PROBLEM
From the material below, set down exactly the lines that run from the one containing "Click the search magnifier icon" to the one containing "Task: Select the Luunja map label", minus the pictures.

** INPUT DATA follows **

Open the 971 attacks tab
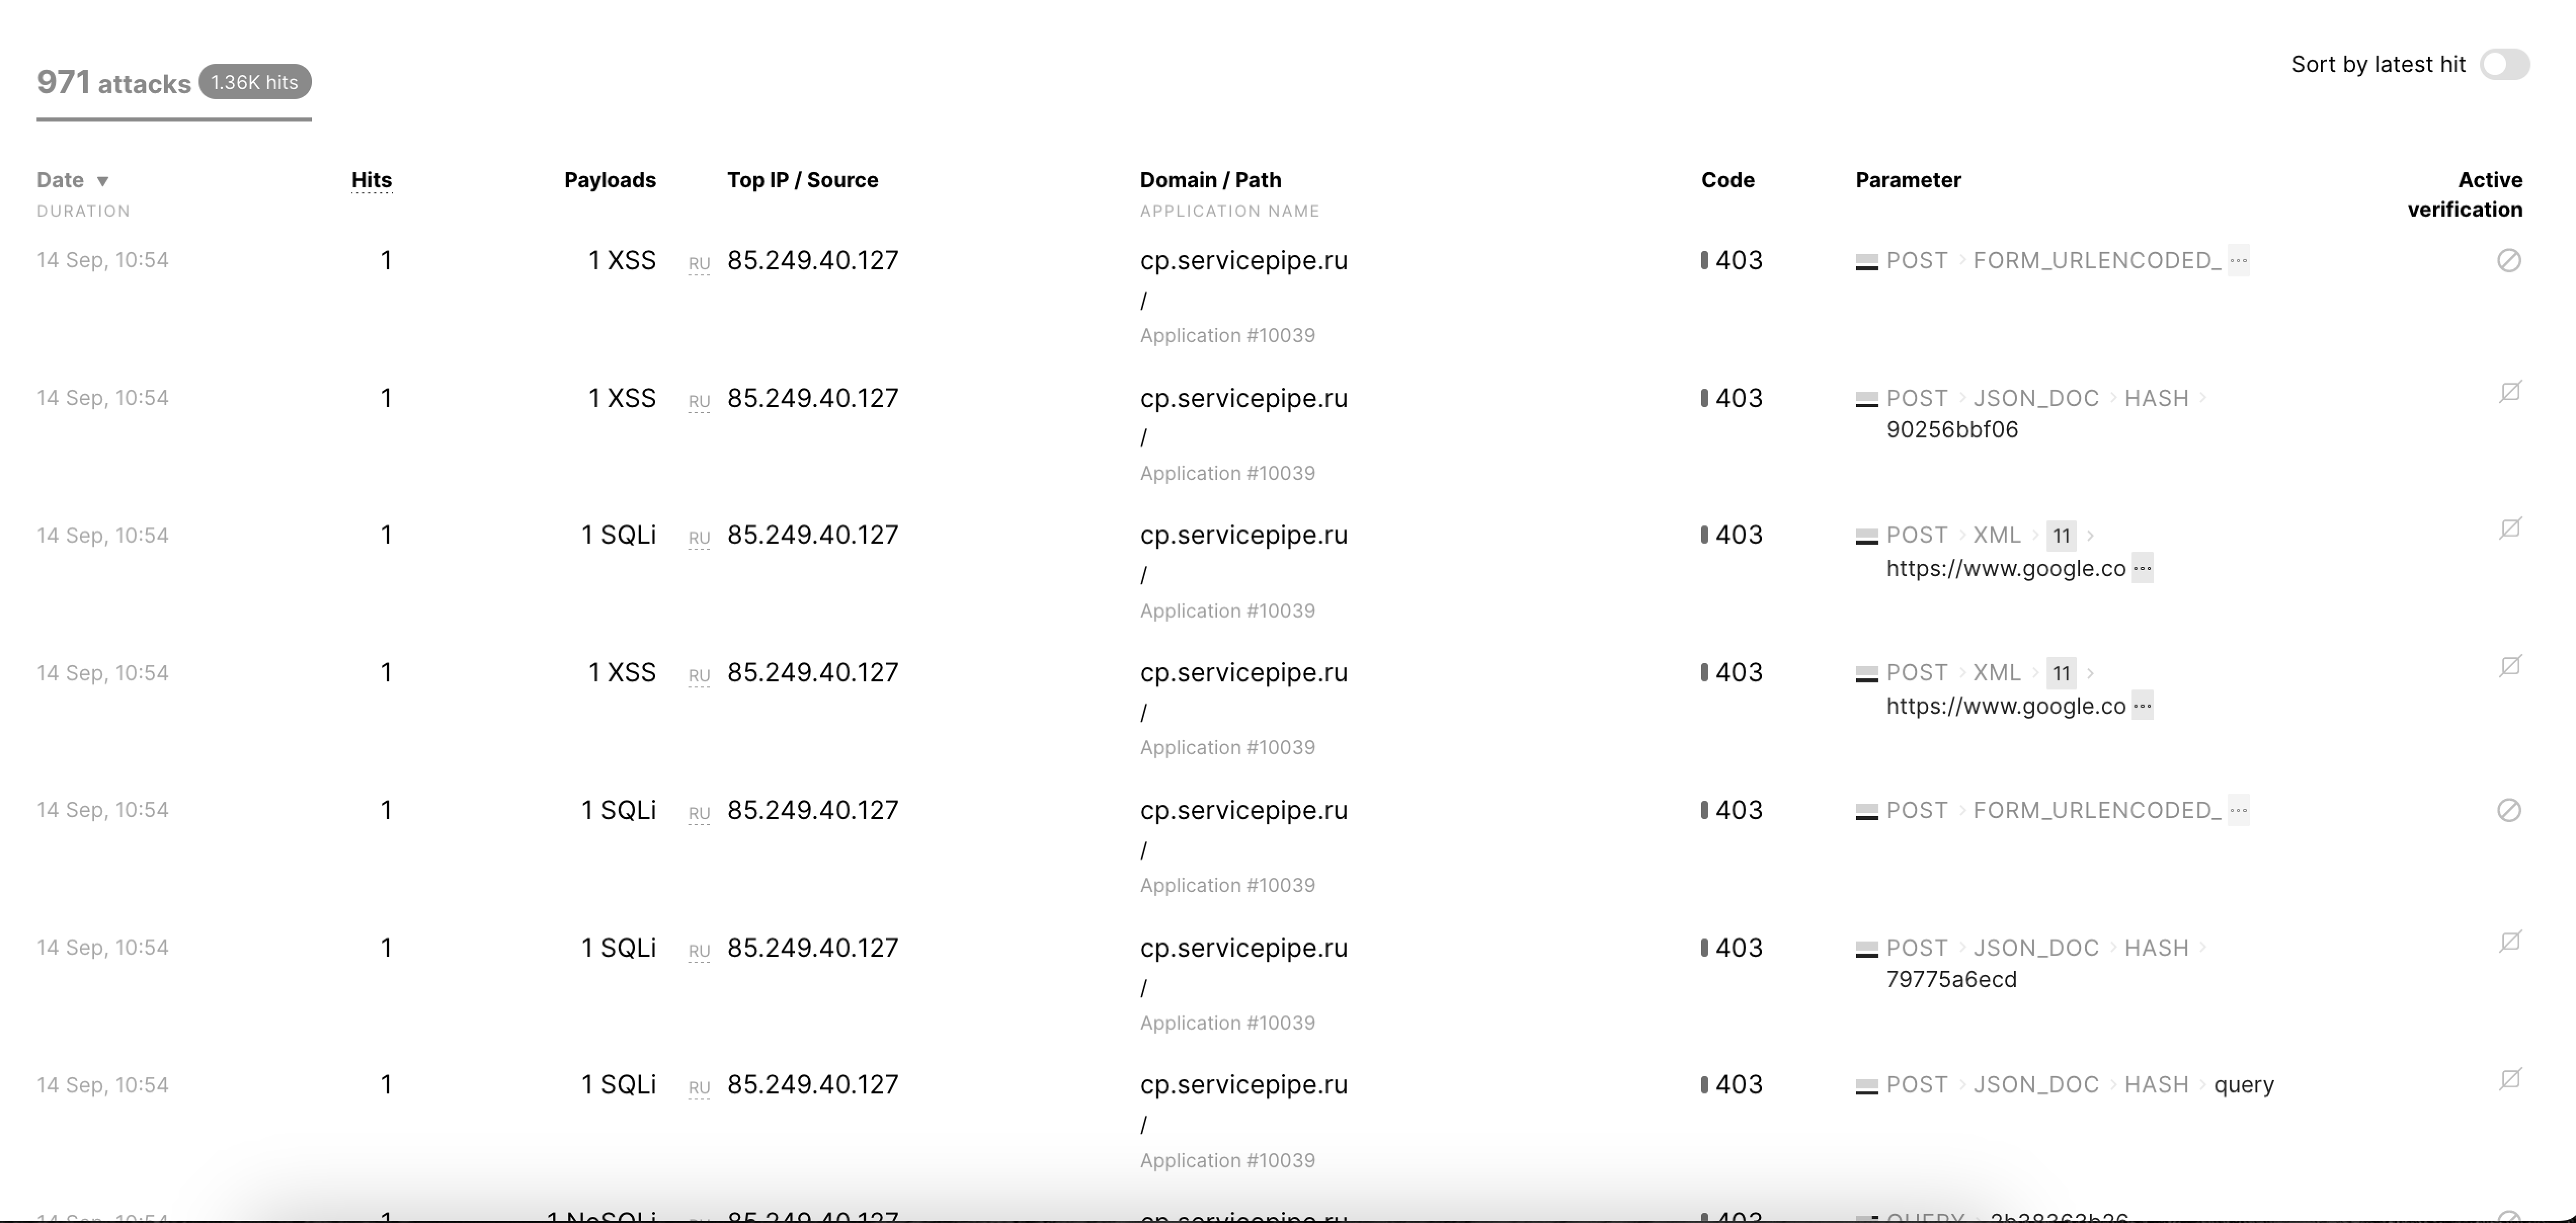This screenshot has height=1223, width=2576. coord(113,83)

** End of INPUT DATA **
** INPUT DATA follows **

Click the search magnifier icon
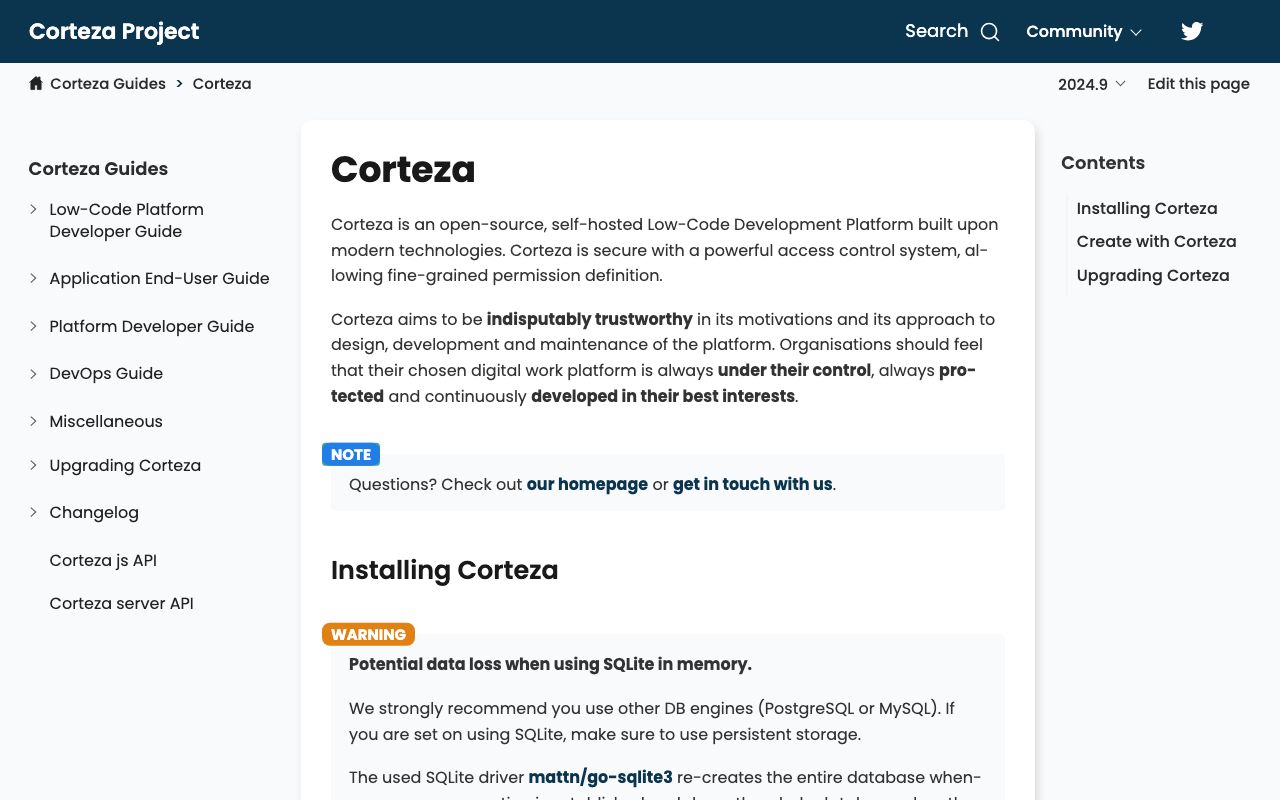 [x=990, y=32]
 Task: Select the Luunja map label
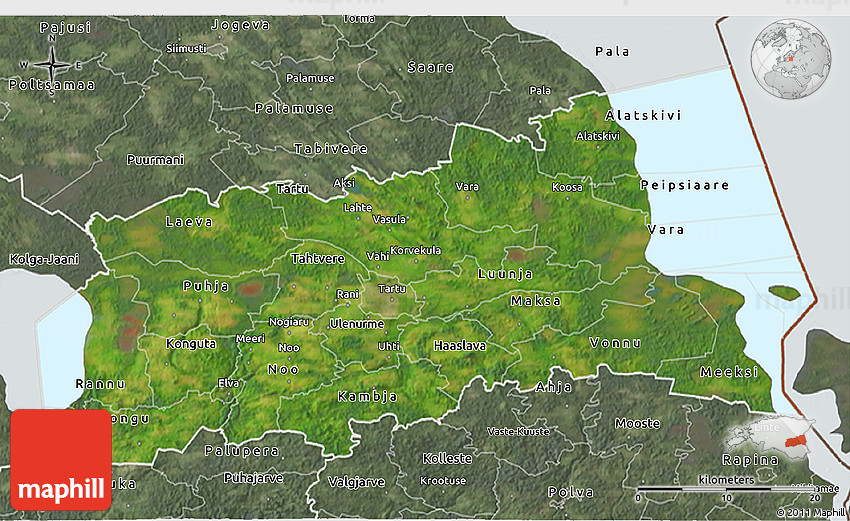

** End of INPUT DATA **

ANSWER SECTION
Click the search magnifier icon
 [x=990, y=32]
 Task: Select the Luunja map label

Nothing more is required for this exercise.